**TASK ITEM**
Below are the entries; give again exactly the lines from the one mentioning "[Enviar Curriculum Supermercados" through the one mentioning "Image resolution: width=1280, height=2142.", inclusive.

**DATA FOR THIS TASK**

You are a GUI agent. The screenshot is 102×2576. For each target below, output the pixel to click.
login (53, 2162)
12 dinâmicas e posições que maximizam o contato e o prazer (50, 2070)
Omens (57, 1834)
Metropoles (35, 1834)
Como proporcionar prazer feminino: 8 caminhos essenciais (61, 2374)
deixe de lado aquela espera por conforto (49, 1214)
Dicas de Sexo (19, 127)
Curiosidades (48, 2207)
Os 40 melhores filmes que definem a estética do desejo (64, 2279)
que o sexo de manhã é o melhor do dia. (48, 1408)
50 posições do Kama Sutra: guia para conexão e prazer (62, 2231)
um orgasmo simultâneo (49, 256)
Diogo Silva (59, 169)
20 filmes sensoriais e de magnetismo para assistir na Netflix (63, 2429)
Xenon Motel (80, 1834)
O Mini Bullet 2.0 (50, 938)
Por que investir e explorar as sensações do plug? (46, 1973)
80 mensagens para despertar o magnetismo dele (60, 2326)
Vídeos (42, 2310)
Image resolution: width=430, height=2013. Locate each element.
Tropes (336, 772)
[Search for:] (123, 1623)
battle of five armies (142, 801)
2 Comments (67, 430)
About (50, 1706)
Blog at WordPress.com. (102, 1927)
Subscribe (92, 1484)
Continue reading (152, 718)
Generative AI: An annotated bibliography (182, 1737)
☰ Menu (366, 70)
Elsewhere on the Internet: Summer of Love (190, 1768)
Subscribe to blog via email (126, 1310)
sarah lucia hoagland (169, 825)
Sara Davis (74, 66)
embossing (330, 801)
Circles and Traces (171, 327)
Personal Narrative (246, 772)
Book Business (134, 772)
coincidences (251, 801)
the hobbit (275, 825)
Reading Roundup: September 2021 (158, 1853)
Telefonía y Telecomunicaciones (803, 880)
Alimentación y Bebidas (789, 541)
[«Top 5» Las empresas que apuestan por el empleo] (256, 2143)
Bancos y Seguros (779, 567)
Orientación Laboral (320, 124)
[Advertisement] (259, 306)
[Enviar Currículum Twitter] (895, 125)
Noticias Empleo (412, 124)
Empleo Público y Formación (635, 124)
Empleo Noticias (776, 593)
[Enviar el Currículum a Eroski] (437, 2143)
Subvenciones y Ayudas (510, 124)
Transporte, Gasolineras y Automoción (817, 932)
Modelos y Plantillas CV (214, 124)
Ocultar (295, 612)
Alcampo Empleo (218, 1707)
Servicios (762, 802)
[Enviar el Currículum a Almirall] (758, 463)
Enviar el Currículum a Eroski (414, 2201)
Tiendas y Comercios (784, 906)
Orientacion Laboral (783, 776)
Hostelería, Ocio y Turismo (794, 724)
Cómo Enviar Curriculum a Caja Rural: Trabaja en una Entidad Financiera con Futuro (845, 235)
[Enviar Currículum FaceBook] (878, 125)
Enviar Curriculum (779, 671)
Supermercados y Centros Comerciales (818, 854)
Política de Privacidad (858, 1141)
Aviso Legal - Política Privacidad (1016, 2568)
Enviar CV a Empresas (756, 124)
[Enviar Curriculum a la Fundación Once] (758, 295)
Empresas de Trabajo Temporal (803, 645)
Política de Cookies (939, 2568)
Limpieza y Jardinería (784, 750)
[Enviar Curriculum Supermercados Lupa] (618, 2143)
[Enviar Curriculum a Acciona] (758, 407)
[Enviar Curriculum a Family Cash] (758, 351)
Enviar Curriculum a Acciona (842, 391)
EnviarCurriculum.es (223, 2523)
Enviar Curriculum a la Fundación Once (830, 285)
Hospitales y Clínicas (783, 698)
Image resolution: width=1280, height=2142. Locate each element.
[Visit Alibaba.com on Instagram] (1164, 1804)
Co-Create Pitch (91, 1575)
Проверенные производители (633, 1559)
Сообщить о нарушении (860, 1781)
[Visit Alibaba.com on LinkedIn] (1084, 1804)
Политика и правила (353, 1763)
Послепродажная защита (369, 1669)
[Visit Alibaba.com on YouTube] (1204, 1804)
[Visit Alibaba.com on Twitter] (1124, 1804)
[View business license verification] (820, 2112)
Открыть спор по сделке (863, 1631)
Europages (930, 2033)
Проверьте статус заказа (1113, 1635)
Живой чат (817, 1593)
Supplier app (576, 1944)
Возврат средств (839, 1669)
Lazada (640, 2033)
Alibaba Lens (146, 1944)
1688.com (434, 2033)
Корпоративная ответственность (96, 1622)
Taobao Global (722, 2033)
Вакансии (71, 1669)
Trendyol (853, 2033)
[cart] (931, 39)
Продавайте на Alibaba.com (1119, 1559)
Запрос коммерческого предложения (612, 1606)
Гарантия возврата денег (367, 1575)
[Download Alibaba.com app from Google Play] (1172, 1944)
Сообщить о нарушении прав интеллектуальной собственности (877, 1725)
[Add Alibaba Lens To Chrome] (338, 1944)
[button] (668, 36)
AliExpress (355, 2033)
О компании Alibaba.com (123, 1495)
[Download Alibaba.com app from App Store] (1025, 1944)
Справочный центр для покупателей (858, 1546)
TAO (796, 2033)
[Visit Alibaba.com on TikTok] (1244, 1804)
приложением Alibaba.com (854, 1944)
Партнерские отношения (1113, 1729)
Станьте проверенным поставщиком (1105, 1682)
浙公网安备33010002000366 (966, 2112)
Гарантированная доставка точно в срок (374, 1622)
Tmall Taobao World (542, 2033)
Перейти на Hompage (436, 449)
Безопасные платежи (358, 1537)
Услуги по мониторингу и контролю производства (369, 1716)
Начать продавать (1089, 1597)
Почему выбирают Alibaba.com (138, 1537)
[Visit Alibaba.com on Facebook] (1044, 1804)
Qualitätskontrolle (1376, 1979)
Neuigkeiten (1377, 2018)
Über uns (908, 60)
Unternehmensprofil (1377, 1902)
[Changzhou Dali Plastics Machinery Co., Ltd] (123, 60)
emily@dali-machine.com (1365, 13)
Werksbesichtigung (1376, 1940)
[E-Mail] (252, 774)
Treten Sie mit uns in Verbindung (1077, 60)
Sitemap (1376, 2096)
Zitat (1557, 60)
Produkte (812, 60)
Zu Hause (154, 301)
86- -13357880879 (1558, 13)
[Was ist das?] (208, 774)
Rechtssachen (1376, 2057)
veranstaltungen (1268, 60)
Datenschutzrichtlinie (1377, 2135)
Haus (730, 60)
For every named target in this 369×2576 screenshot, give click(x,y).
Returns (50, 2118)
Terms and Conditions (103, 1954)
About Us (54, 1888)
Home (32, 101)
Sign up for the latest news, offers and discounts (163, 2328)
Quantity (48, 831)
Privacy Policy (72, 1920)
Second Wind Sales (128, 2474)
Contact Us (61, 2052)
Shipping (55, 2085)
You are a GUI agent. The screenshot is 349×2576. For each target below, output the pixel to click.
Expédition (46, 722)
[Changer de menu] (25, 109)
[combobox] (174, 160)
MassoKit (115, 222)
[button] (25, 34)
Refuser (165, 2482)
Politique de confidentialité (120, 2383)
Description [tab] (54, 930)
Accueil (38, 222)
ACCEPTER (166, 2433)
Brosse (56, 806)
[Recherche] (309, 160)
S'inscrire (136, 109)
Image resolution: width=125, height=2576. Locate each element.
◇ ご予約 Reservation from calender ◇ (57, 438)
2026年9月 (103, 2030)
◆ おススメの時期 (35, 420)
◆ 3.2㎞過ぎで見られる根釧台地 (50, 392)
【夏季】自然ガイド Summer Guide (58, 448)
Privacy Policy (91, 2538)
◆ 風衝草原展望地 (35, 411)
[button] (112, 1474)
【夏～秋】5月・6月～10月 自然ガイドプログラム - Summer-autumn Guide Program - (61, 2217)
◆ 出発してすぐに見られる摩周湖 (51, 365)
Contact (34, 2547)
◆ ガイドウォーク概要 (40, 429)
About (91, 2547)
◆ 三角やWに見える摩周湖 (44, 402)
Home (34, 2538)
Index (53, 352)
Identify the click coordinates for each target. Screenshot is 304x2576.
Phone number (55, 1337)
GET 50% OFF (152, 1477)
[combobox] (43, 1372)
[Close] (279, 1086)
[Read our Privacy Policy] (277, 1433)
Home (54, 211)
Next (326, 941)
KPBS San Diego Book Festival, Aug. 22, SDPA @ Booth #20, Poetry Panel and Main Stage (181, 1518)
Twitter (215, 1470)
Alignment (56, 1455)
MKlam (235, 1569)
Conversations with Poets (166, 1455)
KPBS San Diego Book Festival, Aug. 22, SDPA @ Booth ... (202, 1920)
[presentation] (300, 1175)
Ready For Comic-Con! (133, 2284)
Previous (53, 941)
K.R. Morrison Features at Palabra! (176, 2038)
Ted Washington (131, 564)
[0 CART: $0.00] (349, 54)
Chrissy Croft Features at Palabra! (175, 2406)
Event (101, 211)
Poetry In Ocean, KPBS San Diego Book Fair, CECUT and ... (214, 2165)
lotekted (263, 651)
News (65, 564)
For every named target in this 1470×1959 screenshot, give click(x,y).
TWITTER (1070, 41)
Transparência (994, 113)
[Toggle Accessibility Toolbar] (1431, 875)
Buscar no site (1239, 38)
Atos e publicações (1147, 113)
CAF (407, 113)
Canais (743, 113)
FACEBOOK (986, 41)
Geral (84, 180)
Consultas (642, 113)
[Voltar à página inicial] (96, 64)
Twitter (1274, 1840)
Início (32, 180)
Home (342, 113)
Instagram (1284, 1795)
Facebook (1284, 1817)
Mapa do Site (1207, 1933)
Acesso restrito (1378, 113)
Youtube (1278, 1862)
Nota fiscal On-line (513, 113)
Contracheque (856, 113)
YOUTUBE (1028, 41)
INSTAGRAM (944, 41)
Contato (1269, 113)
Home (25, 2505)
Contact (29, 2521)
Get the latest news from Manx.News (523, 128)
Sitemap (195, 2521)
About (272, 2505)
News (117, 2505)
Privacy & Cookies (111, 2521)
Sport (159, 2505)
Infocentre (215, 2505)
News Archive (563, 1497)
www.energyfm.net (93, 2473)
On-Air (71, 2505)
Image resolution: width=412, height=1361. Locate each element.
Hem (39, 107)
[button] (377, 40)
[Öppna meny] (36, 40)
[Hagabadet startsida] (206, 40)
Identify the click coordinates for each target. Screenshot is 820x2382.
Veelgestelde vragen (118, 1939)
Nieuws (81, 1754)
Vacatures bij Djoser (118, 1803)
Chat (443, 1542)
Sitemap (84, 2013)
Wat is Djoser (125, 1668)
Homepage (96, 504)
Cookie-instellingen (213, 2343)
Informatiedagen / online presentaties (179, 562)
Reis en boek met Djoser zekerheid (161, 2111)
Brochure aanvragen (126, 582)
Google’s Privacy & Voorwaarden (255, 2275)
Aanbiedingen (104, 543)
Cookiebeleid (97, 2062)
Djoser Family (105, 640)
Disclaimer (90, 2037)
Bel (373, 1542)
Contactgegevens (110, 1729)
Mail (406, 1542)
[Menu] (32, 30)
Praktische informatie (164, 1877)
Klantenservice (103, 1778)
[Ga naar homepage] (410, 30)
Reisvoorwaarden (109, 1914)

**PROBLEM SOLUTION**
[Enviar Curriculum Supermercados Lupa] (618, 2143)
[Enviar Curriculum a Acciona] (758, 407)
[Enviar Curriculum a Family Cash] (758, 351)
Enviar Curriculum a Acciona (842, 391)
EnviarCurriculum.es (223, 2523)
Enviar Curriculum a la Fundación Once (830, 285)
Hospitales y Clínicas (783, 698)
Image resolution: width=1280, height=2142. Locate each element.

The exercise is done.